**Work order:** Omit all pictures and transcribe only the lines in the entries below that run from the line with "Where should I click to: Click" through the line with "the Chief, Energy".

**Provided data:**
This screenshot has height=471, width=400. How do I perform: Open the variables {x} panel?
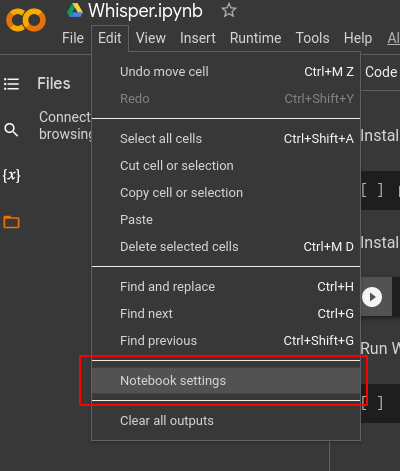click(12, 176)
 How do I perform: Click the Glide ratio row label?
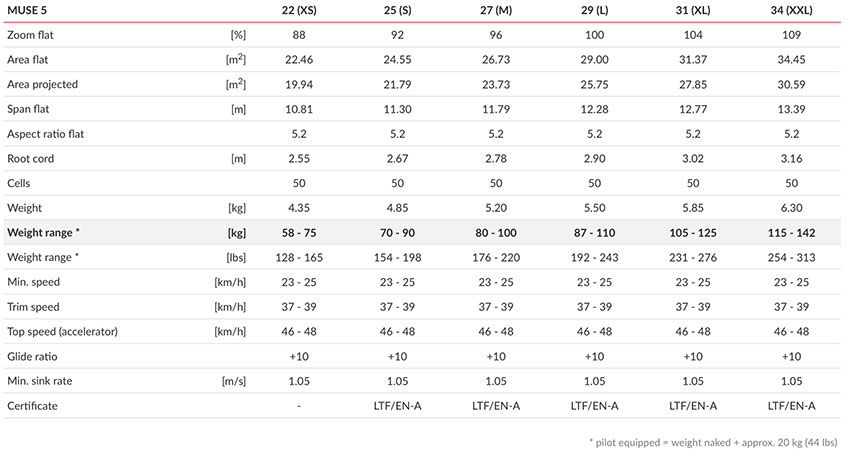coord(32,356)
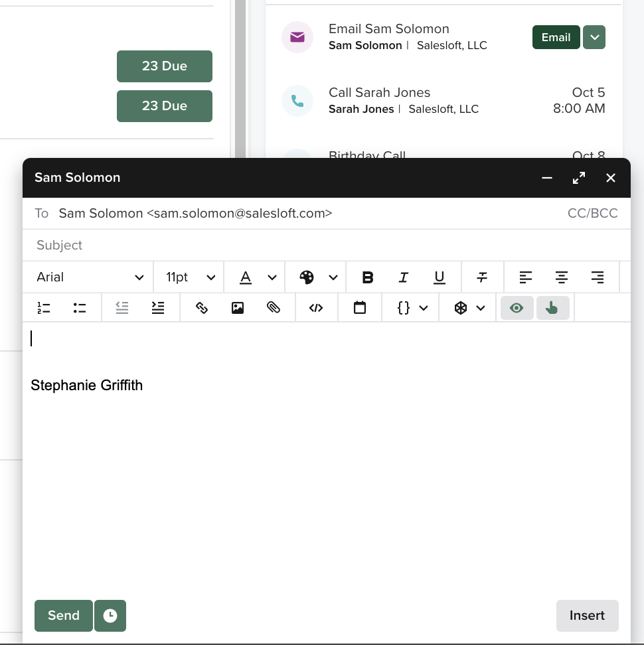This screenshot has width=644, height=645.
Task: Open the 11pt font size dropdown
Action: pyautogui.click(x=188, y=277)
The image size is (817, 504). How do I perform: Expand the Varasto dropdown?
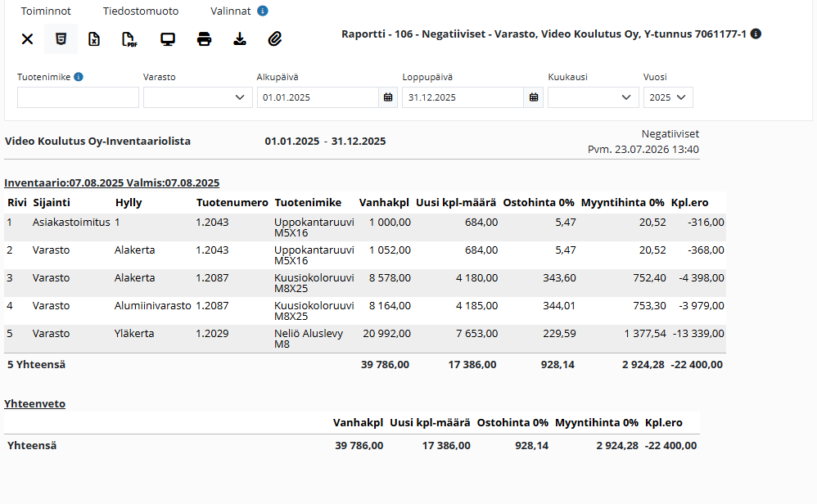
* * *
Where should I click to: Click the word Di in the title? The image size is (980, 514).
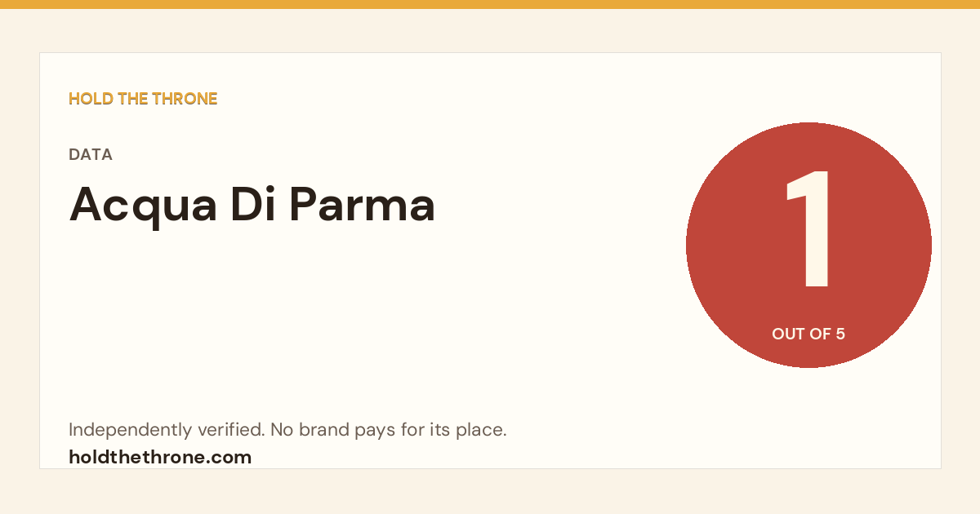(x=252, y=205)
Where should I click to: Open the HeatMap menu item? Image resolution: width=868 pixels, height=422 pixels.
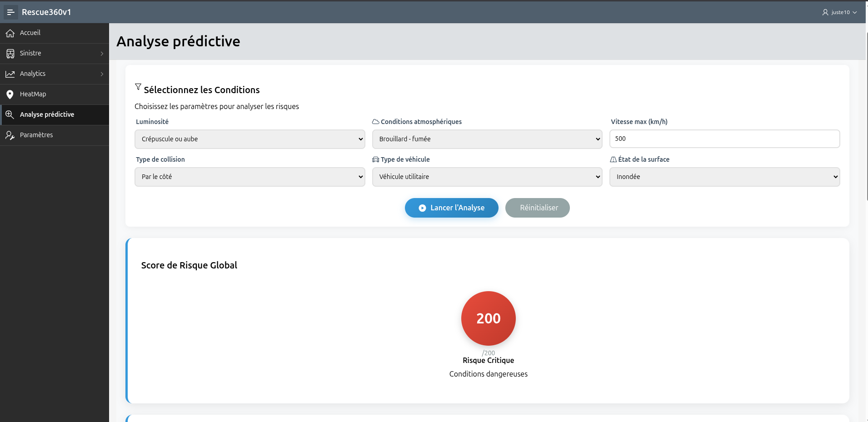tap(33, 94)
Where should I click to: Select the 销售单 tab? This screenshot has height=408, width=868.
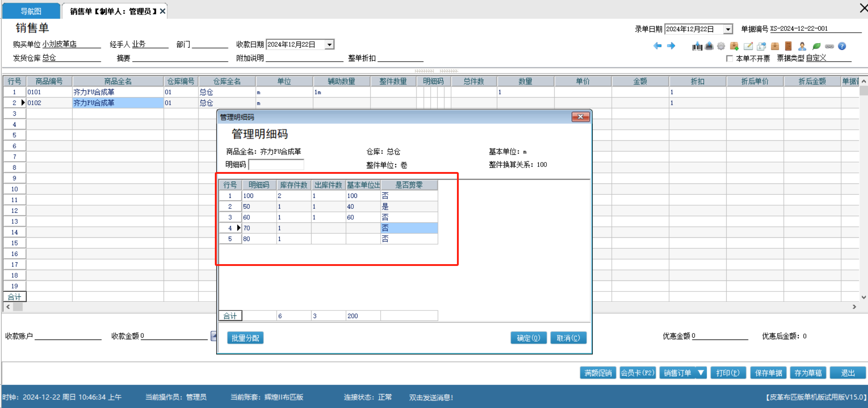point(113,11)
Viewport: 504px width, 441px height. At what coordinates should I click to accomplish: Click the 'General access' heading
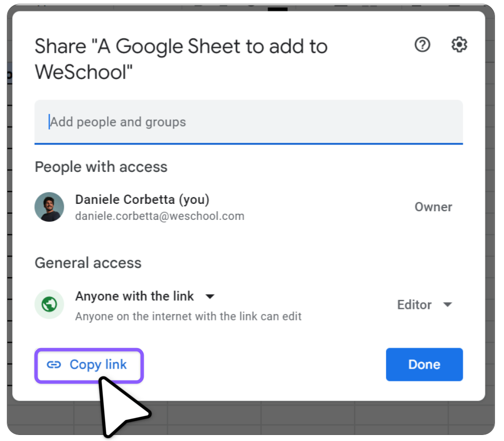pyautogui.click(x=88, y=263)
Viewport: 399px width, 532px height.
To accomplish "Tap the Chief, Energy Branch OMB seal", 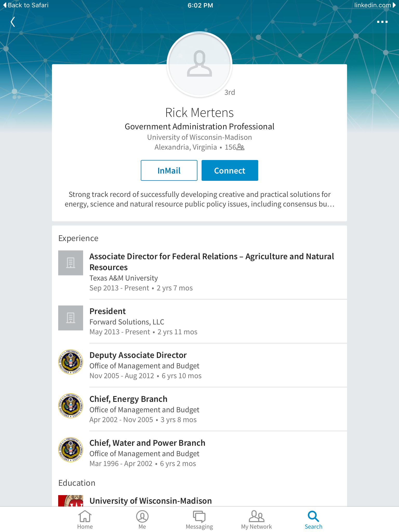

**Task response:**
Where should I click to: Click the word Di in the title? The image size is (980, 514).
(x=252, y=205)
Where should I click to: Open the HeatMap menu item? Image resolution: width=868 pixels, height=422 pixels.
tap(33, 94)
Where should I click to: Select the 销售单 tab? This screenshot has height=408, width=868.
point(113,11)
Viewport: 504px width, 441px height. At what coordinates should I click to accomplish: Click the 'General access' heading
pyautogui.click(x=88, y=263)
Viewport: 399px width, 532px height.
To accomplish "Tap the Chief, Energy Branch OMB seal", 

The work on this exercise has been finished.